令和8年6月17日 第2回授業公開と授業研究会~小学部6年生・1年生~
6月17日(水)、先週に引き続き、第2回目となる校内授業公開と授業研究会を実施しました。今回は、幼稚部から2授業、小学部から2授業を公開しました。ここからは小学部の授業を紹介します。
小学部6年生の授業は、生活科の「役割」と体育科の「保健」の内容を合わせた「いきいきタイム」の生活単元学習でした。昼食づくりを通して、集団の中で役割を果たしたり、友達と協力したりすること、また栄養バランスの整った食事について考えることを目標とした学習です。本時は全8時間の単元の最終時で、「協力して昼食づくりができたか」を振り返る授業でした。



授業では、「協力」という言葉の意味を理解しやすくするための工夫が見られました。一人で取り組むことと、二人や三人で一緒に取り組むことの違いをイラストで示したり、実際に友達と協力してご飯を炊く準備をしている様子を撮影した写真や動画と結び付けたりすることで、児童が「協力」の意味を実感できるようにしていました。映像の中に自分たちの姿が映ると、児童同士が自然と手をつなぐ場面も見られ、友達と一緒に活動した経験をうれしそうに振り返っていました。言葉だけでは理解が難しい概念について、イラストや映像、そして実際の体験を結び付けながら理解を深めていく授業でした。



次は、小学部1年生の授業です。生活科の「安全」と「遊び」、国語科の「聞くこと・話すこと」の内容を合わせた「いきいきタイム」の生活単元学習でした。素材や道具を安全に扱うことや、感触遊びを通して感触や道具を表す言葉に触れることを目標としていました。本時は全6時間の単元の4時間目で、常温の寒天と凍った寒天の感触の違いを感じたり、道具を使って寒天の変化を楽しんだりする授業でした。

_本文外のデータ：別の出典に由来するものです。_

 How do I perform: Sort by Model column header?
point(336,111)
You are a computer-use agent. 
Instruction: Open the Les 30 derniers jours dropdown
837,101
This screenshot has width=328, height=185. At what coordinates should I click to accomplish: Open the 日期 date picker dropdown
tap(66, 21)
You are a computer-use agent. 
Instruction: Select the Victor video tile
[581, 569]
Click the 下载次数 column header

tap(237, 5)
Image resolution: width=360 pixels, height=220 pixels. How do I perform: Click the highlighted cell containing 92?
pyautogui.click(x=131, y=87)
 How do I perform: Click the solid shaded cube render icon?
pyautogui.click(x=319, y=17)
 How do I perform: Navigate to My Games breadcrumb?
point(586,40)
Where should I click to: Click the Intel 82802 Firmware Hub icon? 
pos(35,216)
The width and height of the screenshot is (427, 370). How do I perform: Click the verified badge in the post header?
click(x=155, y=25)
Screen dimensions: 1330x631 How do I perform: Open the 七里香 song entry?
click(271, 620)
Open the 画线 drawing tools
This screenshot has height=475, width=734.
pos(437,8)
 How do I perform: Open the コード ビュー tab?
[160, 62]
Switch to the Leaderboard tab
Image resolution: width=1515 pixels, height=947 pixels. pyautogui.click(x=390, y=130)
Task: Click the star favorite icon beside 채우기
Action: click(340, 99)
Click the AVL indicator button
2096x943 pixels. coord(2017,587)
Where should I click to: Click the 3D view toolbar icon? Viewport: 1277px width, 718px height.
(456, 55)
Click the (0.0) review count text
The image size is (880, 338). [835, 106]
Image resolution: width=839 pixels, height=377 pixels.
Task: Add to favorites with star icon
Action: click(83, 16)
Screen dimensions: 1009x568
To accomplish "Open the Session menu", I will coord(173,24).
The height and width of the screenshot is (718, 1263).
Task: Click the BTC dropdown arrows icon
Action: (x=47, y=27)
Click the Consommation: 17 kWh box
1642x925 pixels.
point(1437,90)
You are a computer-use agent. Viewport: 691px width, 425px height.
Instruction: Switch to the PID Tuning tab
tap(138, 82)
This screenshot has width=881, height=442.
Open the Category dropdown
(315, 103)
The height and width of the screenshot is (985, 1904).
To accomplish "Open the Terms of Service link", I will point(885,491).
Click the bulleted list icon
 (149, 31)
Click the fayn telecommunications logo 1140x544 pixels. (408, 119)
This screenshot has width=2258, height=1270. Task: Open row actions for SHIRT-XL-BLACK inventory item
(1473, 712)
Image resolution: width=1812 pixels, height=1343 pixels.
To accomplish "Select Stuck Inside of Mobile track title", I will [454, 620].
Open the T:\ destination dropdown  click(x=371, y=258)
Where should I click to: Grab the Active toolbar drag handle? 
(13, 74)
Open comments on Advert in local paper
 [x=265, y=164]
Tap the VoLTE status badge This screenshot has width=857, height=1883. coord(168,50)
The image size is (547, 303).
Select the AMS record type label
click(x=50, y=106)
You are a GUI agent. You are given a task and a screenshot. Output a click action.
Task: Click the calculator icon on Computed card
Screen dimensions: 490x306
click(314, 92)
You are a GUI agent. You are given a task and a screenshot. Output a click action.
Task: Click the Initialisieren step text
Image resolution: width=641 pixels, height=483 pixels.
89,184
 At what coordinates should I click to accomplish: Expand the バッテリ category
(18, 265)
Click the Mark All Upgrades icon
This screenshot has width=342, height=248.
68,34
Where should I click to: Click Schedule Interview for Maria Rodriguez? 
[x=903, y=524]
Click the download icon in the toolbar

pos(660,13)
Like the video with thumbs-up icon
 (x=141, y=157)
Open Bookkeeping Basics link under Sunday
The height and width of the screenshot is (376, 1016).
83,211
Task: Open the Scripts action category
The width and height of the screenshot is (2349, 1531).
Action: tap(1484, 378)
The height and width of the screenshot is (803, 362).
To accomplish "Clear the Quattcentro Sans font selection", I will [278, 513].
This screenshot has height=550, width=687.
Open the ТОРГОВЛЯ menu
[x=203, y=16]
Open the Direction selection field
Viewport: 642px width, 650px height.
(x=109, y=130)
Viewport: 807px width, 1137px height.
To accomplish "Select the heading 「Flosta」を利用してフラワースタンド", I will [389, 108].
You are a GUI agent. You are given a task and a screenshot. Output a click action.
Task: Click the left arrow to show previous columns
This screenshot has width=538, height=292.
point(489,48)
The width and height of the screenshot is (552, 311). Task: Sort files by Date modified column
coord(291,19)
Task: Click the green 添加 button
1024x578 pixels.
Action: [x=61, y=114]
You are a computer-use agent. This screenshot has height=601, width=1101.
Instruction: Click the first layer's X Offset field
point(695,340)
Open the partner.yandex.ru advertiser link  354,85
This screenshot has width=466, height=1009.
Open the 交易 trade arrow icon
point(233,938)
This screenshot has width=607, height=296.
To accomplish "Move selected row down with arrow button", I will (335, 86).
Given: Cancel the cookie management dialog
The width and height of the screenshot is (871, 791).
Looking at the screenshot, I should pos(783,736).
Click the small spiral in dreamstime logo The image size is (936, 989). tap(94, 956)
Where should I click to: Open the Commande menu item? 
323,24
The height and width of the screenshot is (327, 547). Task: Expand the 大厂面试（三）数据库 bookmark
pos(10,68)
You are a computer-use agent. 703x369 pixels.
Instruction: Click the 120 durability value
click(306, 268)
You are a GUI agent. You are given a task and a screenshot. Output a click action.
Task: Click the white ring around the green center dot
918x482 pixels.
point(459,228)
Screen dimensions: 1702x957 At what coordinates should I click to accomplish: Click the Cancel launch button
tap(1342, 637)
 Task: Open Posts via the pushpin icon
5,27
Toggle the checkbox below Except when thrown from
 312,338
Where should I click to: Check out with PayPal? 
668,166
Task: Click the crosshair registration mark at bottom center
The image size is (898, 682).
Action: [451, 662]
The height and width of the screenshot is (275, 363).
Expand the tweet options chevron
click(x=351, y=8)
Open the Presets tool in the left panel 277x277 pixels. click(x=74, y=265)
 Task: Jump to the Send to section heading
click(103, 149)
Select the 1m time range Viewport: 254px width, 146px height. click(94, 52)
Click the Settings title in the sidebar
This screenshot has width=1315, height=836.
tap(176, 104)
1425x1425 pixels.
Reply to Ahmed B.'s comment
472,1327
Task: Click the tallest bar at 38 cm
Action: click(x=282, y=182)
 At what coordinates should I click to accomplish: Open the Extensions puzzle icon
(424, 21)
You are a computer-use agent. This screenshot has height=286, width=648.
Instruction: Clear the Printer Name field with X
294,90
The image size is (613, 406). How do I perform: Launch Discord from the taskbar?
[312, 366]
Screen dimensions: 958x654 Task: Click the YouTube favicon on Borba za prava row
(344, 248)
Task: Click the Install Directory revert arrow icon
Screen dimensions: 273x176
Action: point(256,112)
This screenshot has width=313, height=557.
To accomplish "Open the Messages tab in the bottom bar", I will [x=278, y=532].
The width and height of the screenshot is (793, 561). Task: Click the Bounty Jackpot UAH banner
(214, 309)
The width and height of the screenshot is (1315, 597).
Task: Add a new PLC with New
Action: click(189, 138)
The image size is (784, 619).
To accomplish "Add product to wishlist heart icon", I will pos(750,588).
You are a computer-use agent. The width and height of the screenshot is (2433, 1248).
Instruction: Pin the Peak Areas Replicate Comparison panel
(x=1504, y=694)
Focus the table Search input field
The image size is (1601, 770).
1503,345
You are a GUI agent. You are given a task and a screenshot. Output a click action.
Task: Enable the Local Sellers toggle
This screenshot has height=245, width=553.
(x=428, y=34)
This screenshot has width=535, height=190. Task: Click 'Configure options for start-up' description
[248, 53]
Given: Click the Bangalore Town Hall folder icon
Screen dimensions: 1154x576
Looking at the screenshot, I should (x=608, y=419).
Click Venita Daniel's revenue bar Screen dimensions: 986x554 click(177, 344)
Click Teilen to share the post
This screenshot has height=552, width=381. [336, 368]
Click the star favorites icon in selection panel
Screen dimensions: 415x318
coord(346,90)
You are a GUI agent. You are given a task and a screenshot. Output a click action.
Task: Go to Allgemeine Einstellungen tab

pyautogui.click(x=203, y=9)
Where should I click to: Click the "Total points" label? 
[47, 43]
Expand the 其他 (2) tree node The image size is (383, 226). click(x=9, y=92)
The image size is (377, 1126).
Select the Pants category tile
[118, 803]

いろいろな色の寒天が登場すると、児童は興味深そうに見つめながら少しずつ触れ始め、次第に手のひらいっぱいに寒天をつかんだり混ぜたりして、活動はよりダイナミックになっていきました。れんげやマッシャーなどの道具にも興味を示し、繰り返し操作しながら寒天の変化を楽しんでいました。「プニプニしてるね」「冷たいねー」といった言葉が自然に聞かれ、教師も子供たちの動きに合わせて「プニプニ」「つんつん」などの言葉を添えていました。子供たちが実際に見て、触れて、動かす体験と結び付けながら言葉を理解していく様子が伝わってきました。




6年生と1年生の授業に共通していたのは、子供たちが実際の体験を通して学んでいたことです。友達と協力した経験から「協力」という言葉の意味を学ぶこと、素材に触れながら感触を表す言葉を学ぶことなど、どちらの授業も子供たちの実感を大切にした学びが展開されていました。子供たちが体験と言葉を結び付けながら理解を深めていく姿に、本校の教育の大切な価値を改めて感じた授業公開となりました。